In its recent Electricity Forecasting Insights, the Australian Energy Market Operator (AEMO) has forecast electricity consumption rates to remain flat, despite a projected 30% increase in population. AEMO points to the uptake in distributed solar generation and use of energy efficient appliances as key factors in keeping growth of traditional grid-supplied electricity consumption at less than 6% over the next 20 years.
Conversely, the traditional electricity grid will still remain and as a result, will require huge price hikes in electricity bills to support the infrastructure for on-grid electricity. Recently Energy Australia, Origin and AGL all announced there would be price increases for energy prices from July 1, 2017 with Energy Australia providing details to news.com.au that businesses in NSW and SA should expect an increase by almost 20% to their electricity bills and QLD businesses should expect an almost 12% increase.

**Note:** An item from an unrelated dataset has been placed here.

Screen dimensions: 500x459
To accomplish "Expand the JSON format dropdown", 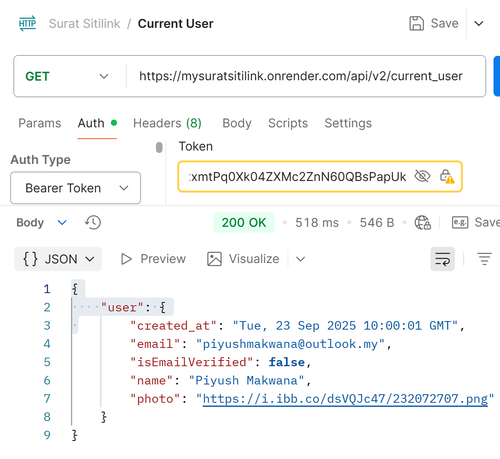I will [58, 259].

Energy retailers have attributed this increase in cost to the rising wholesale price of electricity driven by the upkeep required for their distribution network. In addition, uncertainty over of the future of energy generation and surrounding government policy for our changing energy environment means it is difficult to get a read on what price increase are necessary.

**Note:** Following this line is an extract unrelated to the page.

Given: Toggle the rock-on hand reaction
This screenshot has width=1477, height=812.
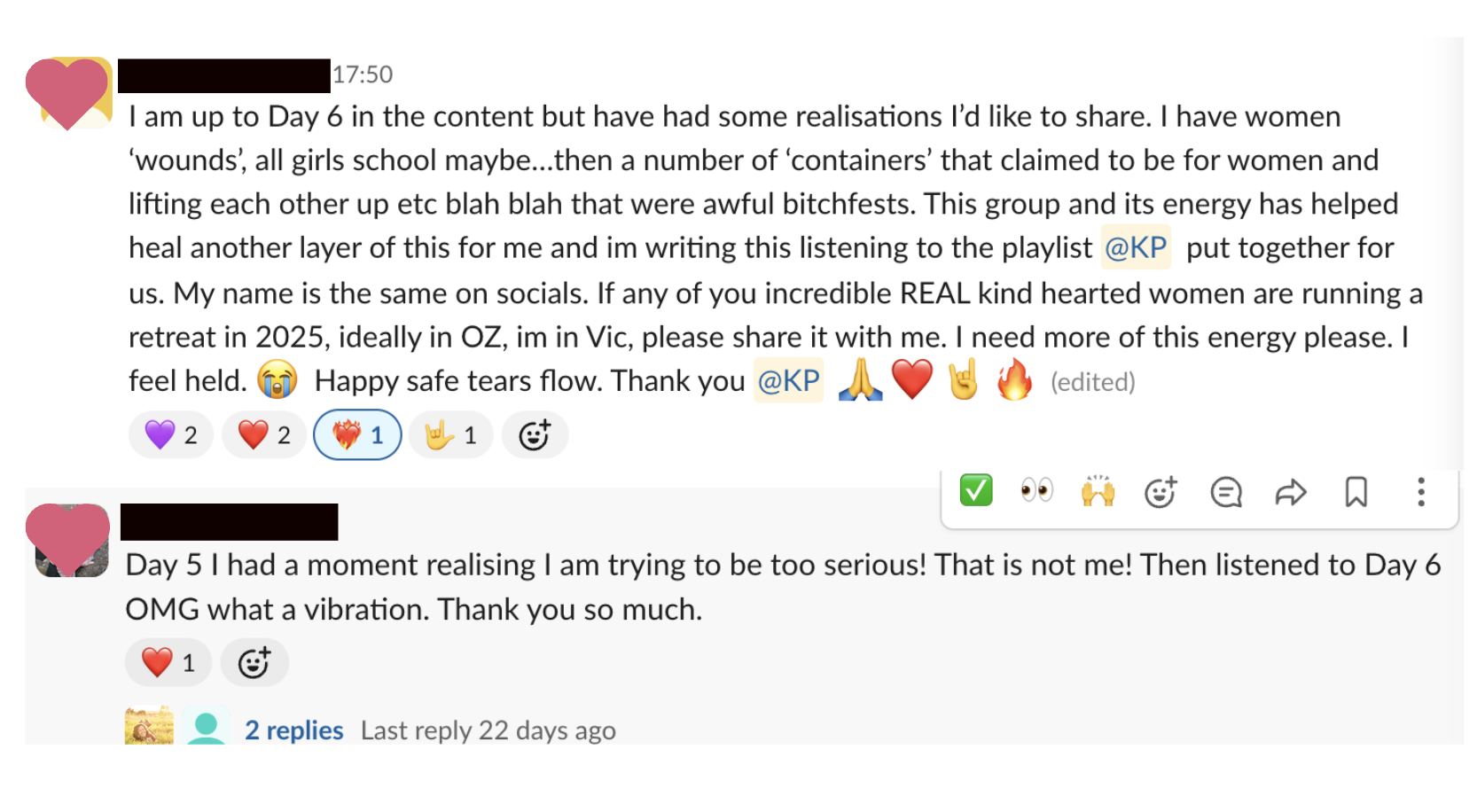Looking at the screenshot, I should click(450, 435).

With the Australian Competition and Consumer Commission (ACCC) not due to publish their final report on electricity prices and supply until mid-2018 and government debates continuing on the next steps forward following the Finkel Report, traditional electricity prices continue to rise.

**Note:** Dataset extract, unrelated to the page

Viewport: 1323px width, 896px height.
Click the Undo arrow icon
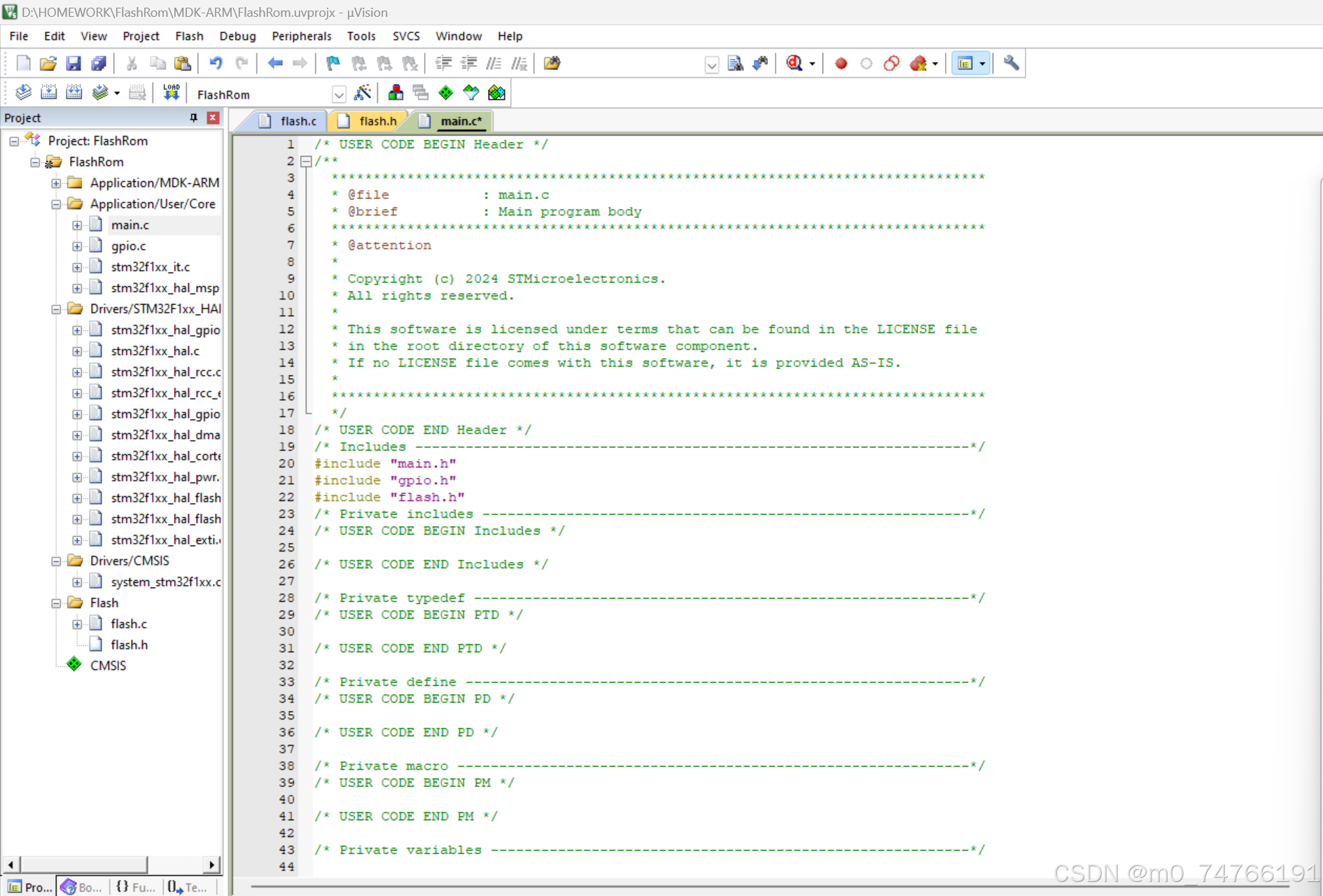pos(216,64)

Many businesses have come to this conclusion as well and are taking control of their energy bills and consumption with the implementation of renewable energy technology and power saving initiatives. The latest Australian Renewable Energy Agency (ARENA) study found that almost 50% of Australian businesses are using some form of renewable energy, with 90% of these businesses intending to implement more.
Those same businesses are revisiting the business case behind solar power as a result of a 60% drop in the cost of solar PV between 2010 to 2015. Combined with increasing grid energy prices, it comes as no surprise that over 80% of these businesses are prioritising Solar PV as a part of their planning to increase their uptake of renewables. Business of all sizes say they prefer solar because of its quicker pay-back compared to other technologies as well as its ease of installation and long equipment life cycle and exceptionally low maintenance requirements.
With many different financing systems such as leasing, PPA’s as well as government funded programs and incentives, many systems are installed with a zero upfront cost and are cash-flow positive from day one.
For businesses that are feeling the pinch and don’t know what to do, you are not alone. Of the businesses that don’t have renewable energy in their mix, the majority admitted that they have just not considered renewables as an option. If your business’ electricity bills are of concern, now is the time to investigate the very real business opportunities that renewables can deliver – just in time for the peak solar generation period.